I would assume both need a lower wire gauge unless your replacement amp is pretty low power. If you don't need a lot of volume then you might get away with a stiffening cap at the amp, but really going that far, might as well use beefier power wires.

Then there are the audio signal lines and a remote on/mute line. I don't know if "all" JBL system subs had only one voice coil but that may be what you're looking at, that you have only one combined L/R output going to the sub. If you want separate L/R channels and that is the case then you're going to need to run the other channel +/- back to it. That does not have any wattage consideration, but should ideally use shielded cable.

The wire colors for the diagram I'm looking at are:
Dark Green/Violet - On/Mute
Black/Light Green - Ground
Light Green/Purple - Power +
Red/Black - Audio Signal +
Brown/Orange - Audio Signal -
 






I don't have the factory amp but do have a reasonable knowledge of audio electronics. You'd want to look at the power wire gauge to determine if it's enough to support the wattage of your new amp. The amp user/installation manual should mention that. This includes the ground wire, if the positive lead is too high a gauge then it probably is too.
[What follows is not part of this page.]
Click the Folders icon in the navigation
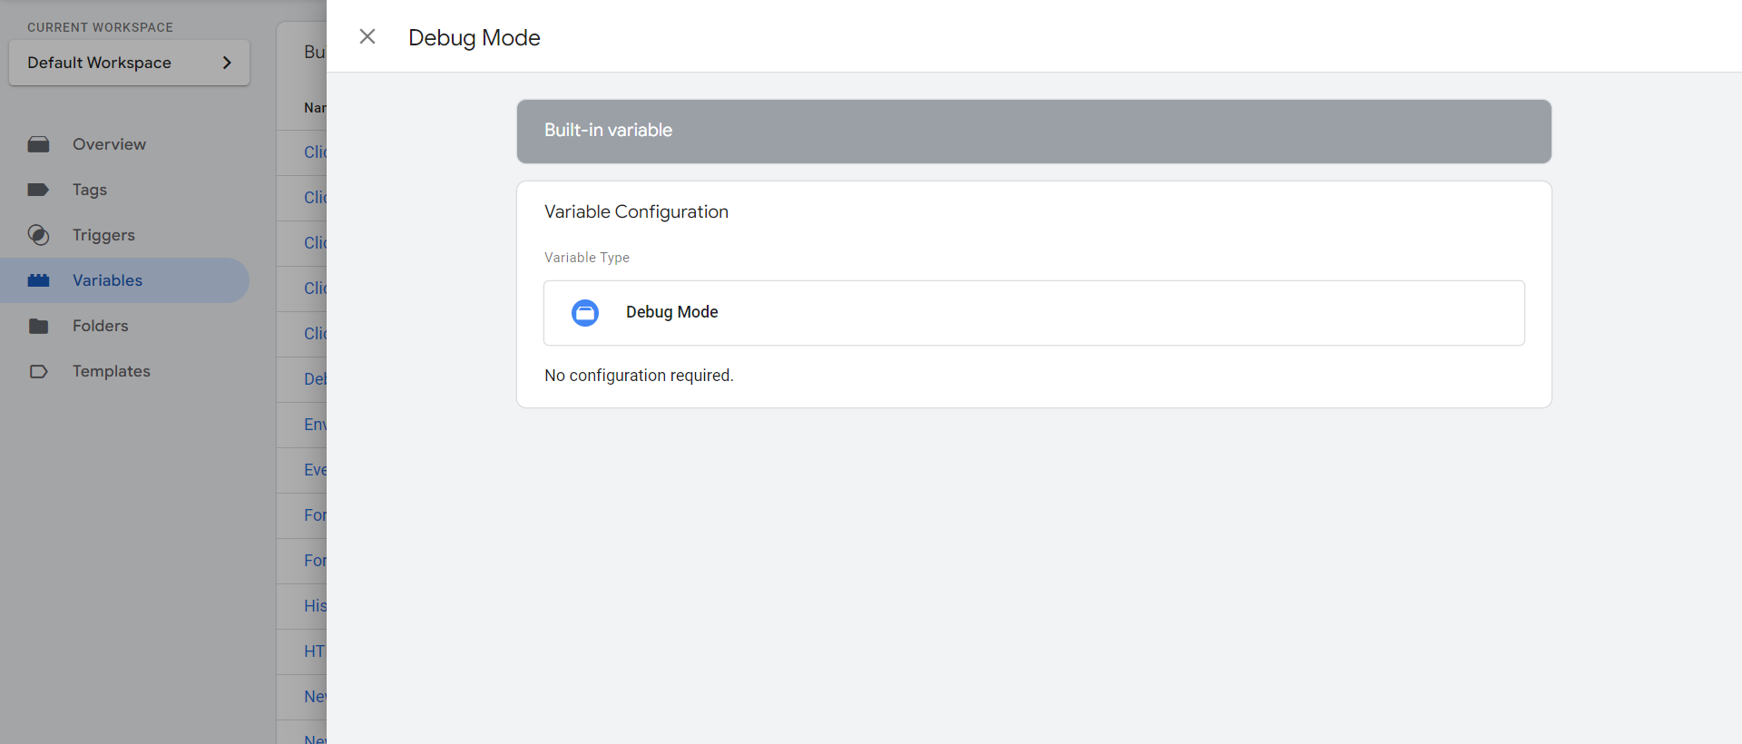The height and width of the screenshot is (744, 1742). [x=38, y=325]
I would assume both need a lower wire gauge unless your replacement amp is pretty low power. If you don't need a lot of volume then you might get away with a stiffening cap at the amp, but really going that far, might as well use beefier power wires.
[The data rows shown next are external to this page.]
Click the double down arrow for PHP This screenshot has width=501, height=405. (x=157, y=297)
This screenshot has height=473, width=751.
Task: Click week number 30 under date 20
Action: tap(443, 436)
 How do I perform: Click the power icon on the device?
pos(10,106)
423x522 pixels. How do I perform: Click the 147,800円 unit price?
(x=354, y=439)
Then there are the audio signal lines and a remote on/mute line. I don't know if "all" JBL system subs had only one voice coil but that may be what you're looking at, that you have only one combined L/R output going to the sub. If you want separate L/R channels and that is the case then you're going to need to run the other channel +/- back to it. That does not have any wattage consideration, but should ideally use shielded cable.

The wire colors for the diagram I'm looking at are:
Dark Green/Violet - On/Mute
Black/Light Green - Ground
Light Green/Purple - Power +
Red/Black - Audio Signal +
Brown/Orange - Audio Signal -

I'm only replacing it with a 500W amp so I guess we'll see. I'm going to be tearing it apart tomorrow or Wednesday.
 






I'd run all new wiring. You'll need to run RCA's anyways.
 






I'd run all new wiring. You'll need to run RCA's anyways.

Well crap then. I don't have any of the wires for that atm. I wonder if Car Toys or Stereo King will sell me a kit for cheap.
 






I'd rather run a cheap Walmart scosche kit than rely on the factory stuff.
 






I'm only replacing it with a 500W amp so I guess we'll see. I'm going to be tearing it apart tomorrow or Wednesday.
500W doesn't seem like much (and many are questionably over-rated) but in terms of 12V current that could still be enough to make lower gauge power wire useful.

Plus, it may be too much current for the fuse on that circuit so you need a separate fused circuit anyway. I'm seeing a 25A fuse on the diagram I have, for both the head unit and amp combined on same circuit, but sometimes fuse rating can vary by model year. 25A * 12V = only ~300W, not considering head unit current nor amp losses since it's rated for output rather than input power.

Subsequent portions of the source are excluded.